Liguilla, reflejo del torneo
Nada cambió, todo siguió igual, de nada sirvió la junta preliguilla si los trabajos arbitrales fueron de malos a mediocres, los mismos errores que vimos en el torneo estuvieron presentes en la Liguilla, jugadores que insultaron a los silbantes, violencia, decisiones arbitrales que cambiaron el rumbo del partido e influyeron en el marcador, quejas de directivos, entrenadores y muy fuertes críticas al arbitraje en general.
Los participantes
A Yair Miranda le fue muy bien en su partido de Cuartos, de los pocos que se salvaron, pero la Comisión decidió no incluirlo en Semifinal, injustos, se fueron por la relación con algunos árbitros y dejaron fuera a los que hicieron un gran esfuerzo.

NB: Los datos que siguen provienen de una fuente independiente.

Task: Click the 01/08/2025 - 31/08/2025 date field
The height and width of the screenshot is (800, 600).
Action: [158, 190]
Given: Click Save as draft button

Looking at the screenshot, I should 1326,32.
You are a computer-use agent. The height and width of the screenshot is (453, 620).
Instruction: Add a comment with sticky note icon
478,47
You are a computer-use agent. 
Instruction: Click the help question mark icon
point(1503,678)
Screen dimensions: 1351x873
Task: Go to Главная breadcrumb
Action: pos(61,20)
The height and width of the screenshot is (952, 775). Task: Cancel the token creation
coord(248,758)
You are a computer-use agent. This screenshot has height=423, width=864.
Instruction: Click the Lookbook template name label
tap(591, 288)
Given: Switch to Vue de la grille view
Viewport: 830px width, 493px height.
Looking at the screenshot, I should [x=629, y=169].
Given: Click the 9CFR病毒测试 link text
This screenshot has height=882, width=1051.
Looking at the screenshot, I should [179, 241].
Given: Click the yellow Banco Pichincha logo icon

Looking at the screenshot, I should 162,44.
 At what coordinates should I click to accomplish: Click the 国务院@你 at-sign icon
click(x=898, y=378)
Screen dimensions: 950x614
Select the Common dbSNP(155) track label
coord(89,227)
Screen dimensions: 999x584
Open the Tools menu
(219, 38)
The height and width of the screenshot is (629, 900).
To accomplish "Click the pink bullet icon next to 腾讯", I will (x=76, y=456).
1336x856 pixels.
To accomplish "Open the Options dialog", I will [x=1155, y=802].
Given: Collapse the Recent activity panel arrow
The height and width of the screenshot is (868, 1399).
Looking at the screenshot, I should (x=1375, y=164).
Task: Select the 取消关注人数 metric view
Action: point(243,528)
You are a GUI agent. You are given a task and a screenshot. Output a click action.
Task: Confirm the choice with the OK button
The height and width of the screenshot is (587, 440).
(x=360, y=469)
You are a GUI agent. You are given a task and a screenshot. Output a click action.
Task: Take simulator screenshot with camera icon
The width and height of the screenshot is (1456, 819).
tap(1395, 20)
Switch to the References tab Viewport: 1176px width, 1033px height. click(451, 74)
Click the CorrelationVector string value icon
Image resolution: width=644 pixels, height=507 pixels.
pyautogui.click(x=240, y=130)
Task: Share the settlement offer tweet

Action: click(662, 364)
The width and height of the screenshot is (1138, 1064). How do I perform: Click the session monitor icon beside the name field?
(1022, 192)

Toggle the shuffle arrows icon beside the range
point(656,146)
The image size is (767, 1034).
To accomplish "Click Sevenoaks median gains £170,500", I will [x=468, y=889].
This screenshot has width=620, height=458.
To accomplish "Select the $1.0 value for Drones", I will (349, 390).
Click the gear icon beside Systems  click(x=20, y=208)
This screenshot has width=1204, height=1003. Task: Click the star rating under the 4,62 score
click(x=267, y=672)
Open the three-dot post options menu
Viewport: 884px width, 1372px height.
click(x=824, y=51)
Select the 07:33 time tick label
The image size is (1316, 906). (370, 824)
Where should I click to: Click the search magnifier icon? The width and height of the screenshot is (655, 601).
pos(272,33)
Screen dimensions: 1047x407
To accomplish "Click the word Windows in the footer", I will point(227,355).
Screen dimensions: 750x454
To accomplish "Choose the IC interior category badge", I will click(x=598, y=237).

Oscar Macías tiene un gran potencial y no dudo que pueda ser un gran árbitro, pero mientras no le enseñen a arbitrar, difícilmente se consolidará, su trabajo, de regular a malo, por eso fue eliminado de la competencia.
Isaac Rojas, mientras los partidos no tengan acciones que lo comprometan, puede dirigir sin problema, lo malo es cuando hay que sancionar penaltis o mostrar la roja, ahí vemos al árbitro sin jerarquía y personalidad, dirigió Semifinales porque no hay más y corrió con suerte.
Fernando Guerrero tuvo un pésimo torneo y la amistad con Codesal lo favoreció para estar en Semifinales, donde se acomodó todo, 39 faltas en el América vs Necaxa y no amonestó a nadie, jugadas de tarjeta no le dio la gana mostrarlas, sería injusto tomarlo en cuenta para la Final cuando su nivel bajó notablemente a diferencia del anterior, donde fue el mejor. No se la merece.
Luis Santander decepcionó, pero eso pasa cuando no saben ubicar a los árbitros y no hablan con ellos para que no pierdan piso, les hacen creer que cada semana hacen bien las cosas y no mejoran, demostró que para ser la figura que se cree, le hace falta mucho, el peor de la Liguilla.
Paul Delgadillo no hizo un buen trabajo en Cuartos, pero él fue el mejor de Semifinales, su experiencia y jerarquía le ayudan a dirigir mejor que otros, injusto sería no darle la Final de Ida, se la ganó a pulso.
Roberto García fue el mejor del torneo y su designación al Mundial de Clubes obliga a la Comisión a darle la Gran Final, si son justos, se basan en calificaciones y actuaciones durante el torneo, Roberto y Paul son los finalistas, sin duda.
César Ramos, fracaso tras fracaso, no pasó nada en los Juegos Olímpicos y una vez más se queda sin finales por su bajo nivel, engreído y muy sobrado, siente que los partidos no lo merecen y ahí está el resultado, el mismo caso que Santander, se sintieron figuras antes de serlo, les hace falta mucha orientación y asesoría.
Como podemos ver, el barco se sigue hundiendo, dos años sin progreso que se agregan a los 10 que comentó Codesal que no había trabajo antes de su llegada, este personaje llegó con un grupo de cuatreros a la Comisión de Árbitros que no hacen nada, sólo asaltar a la FMF y a los equipos, finalizó el torneo y es momento de hacer cambios, o quieren que un árbitro salvadoreño siga siendo el mejor de Concacaf y estar entre los mejores del mundo, sitio que siempre fue ocupado por un mexicano; ahí se los dejo de tarea.